(Exercise requirements)
In the data below, begin at the line with "Task: Click the Virtual Device Manager icon" and stop after the line with "Viewport: 1507px width, 812px height."; output those lines exactly and no pictures.

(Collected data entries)
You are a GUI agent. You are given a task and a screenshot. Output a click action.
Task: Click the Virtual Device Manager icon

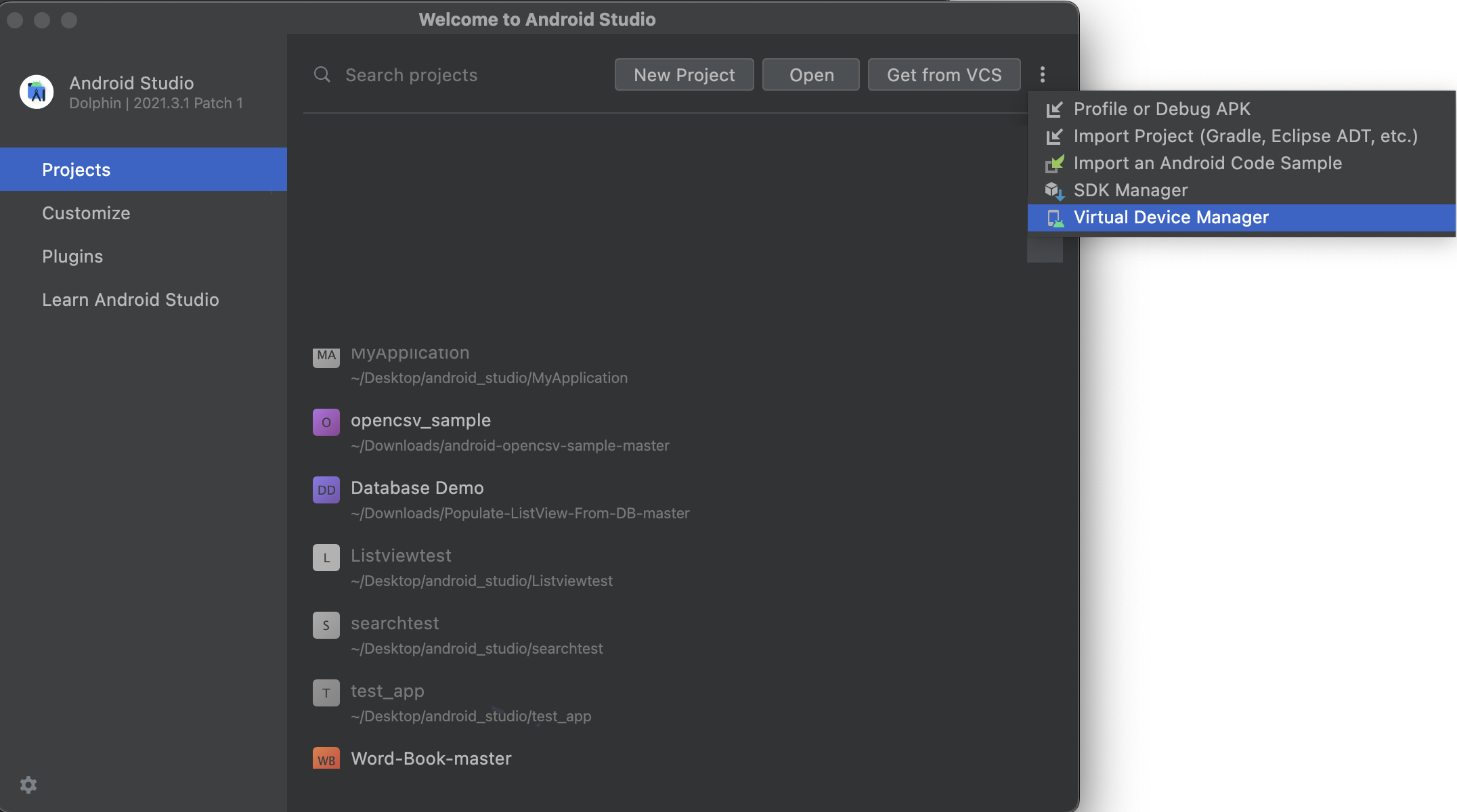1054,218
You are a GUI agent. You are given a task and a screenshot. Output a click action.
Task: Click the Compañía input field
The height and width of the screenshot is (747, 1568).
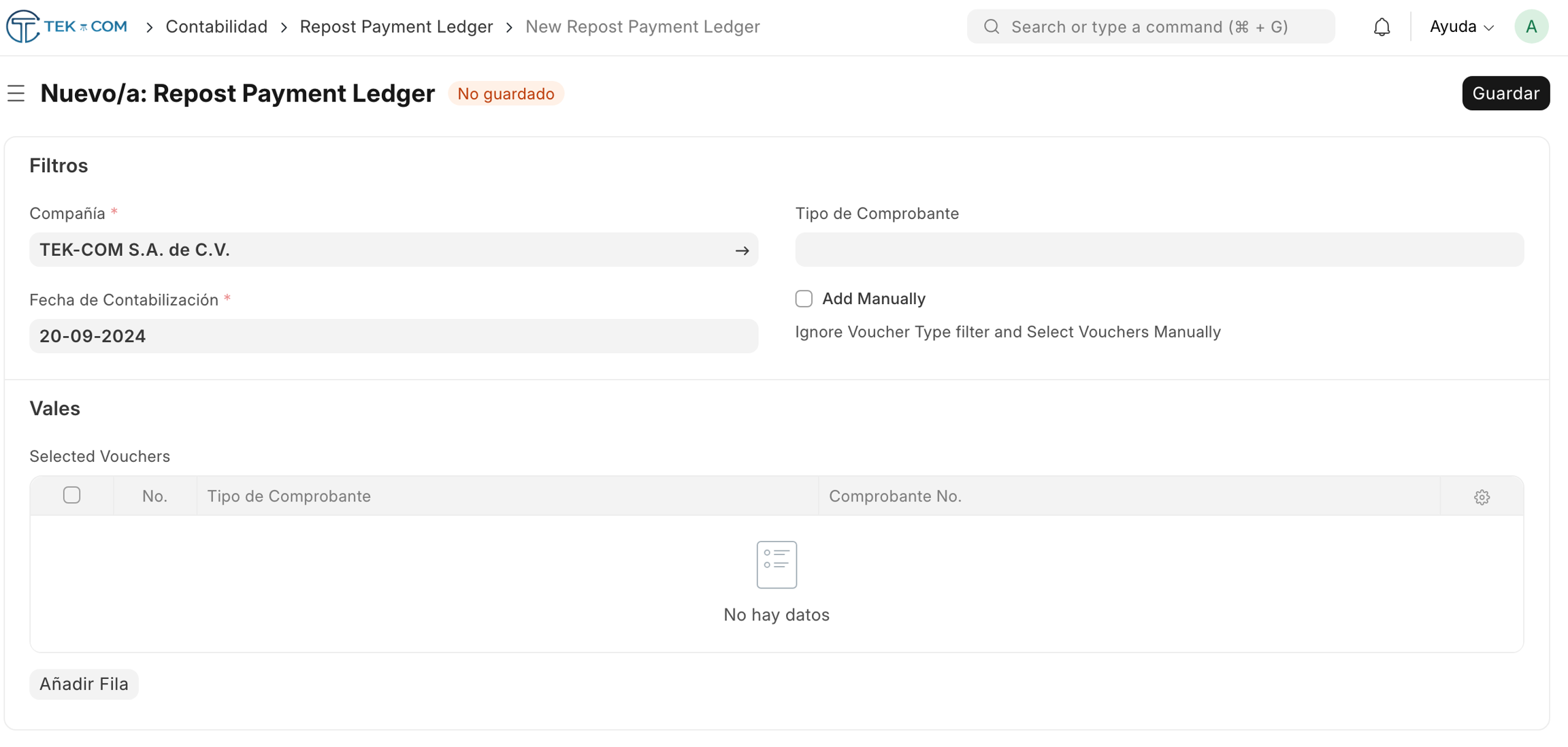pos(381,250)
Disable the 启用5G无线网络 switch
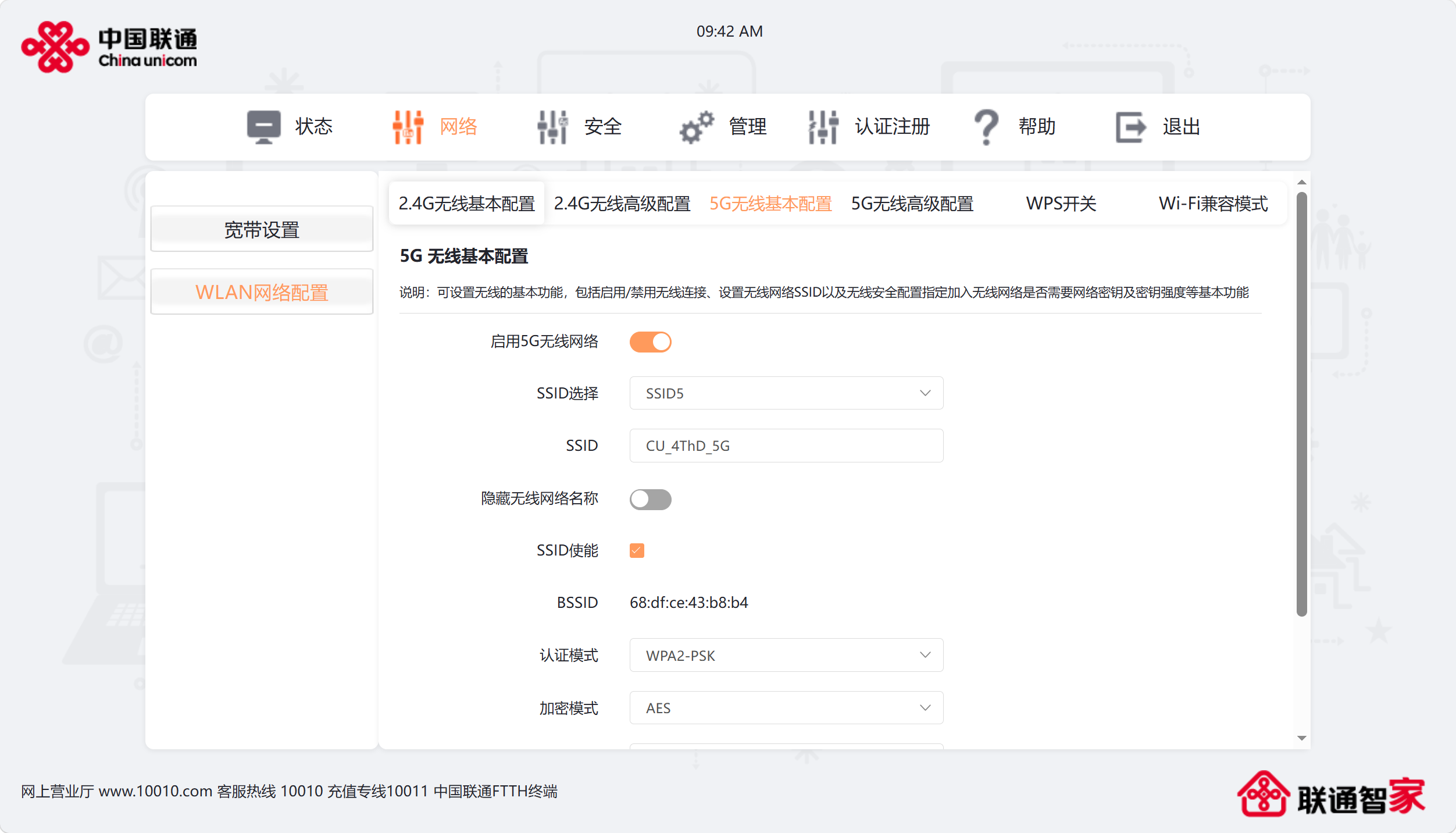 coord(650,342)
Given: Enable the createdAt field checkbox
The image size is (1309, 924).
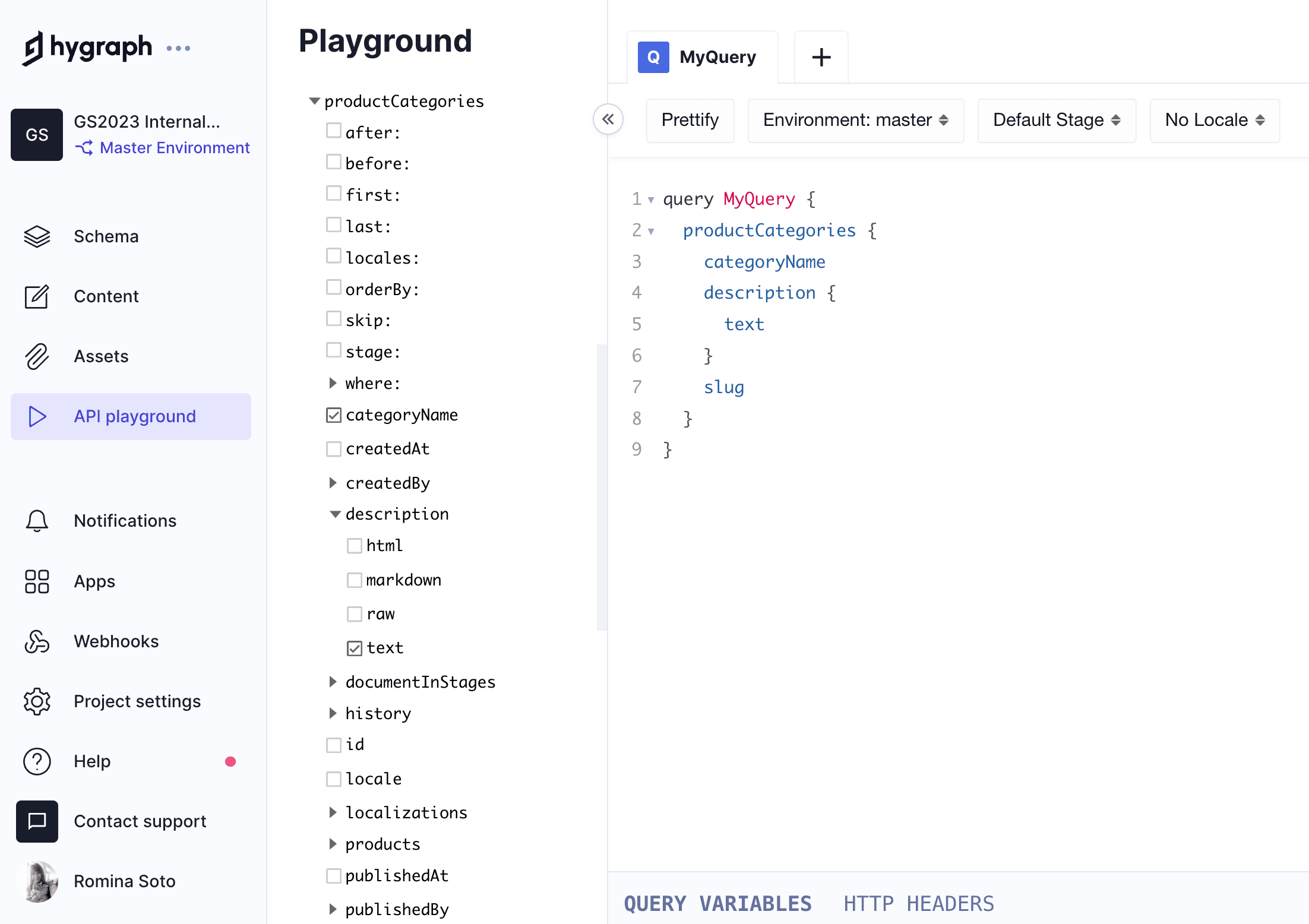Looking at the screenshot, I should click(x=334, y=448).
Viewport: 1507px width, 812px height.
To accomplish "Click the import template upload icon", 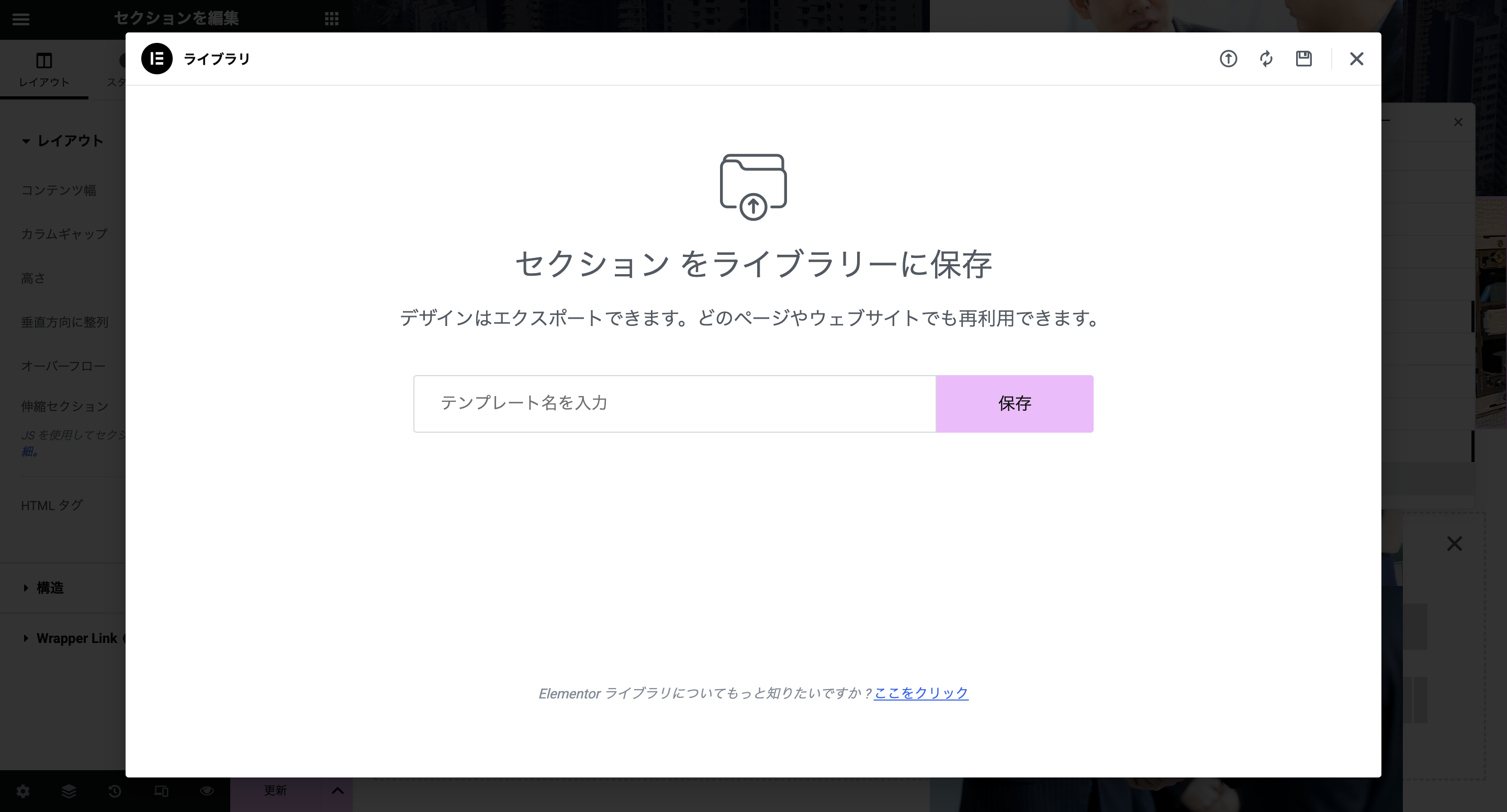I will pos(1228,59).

(Response to this exercise)
Task: Click the Virtual Device Manager icon

1054,218
You are a GUI agent. You are given a task and a screenshot. Output a click action.
Task: Click the Compañía input field
The height and width of the screenshot is (747, 1568).
pos(381,250)
Disable the 启用5G无线网络 switch
 coord(650,342)
Given: Enable the createdAt field checkbox
The image size is (1309, 924).
Looking at the screenshot, I should click(x=334, y=448).
Viewport: 1507px width, 812px height.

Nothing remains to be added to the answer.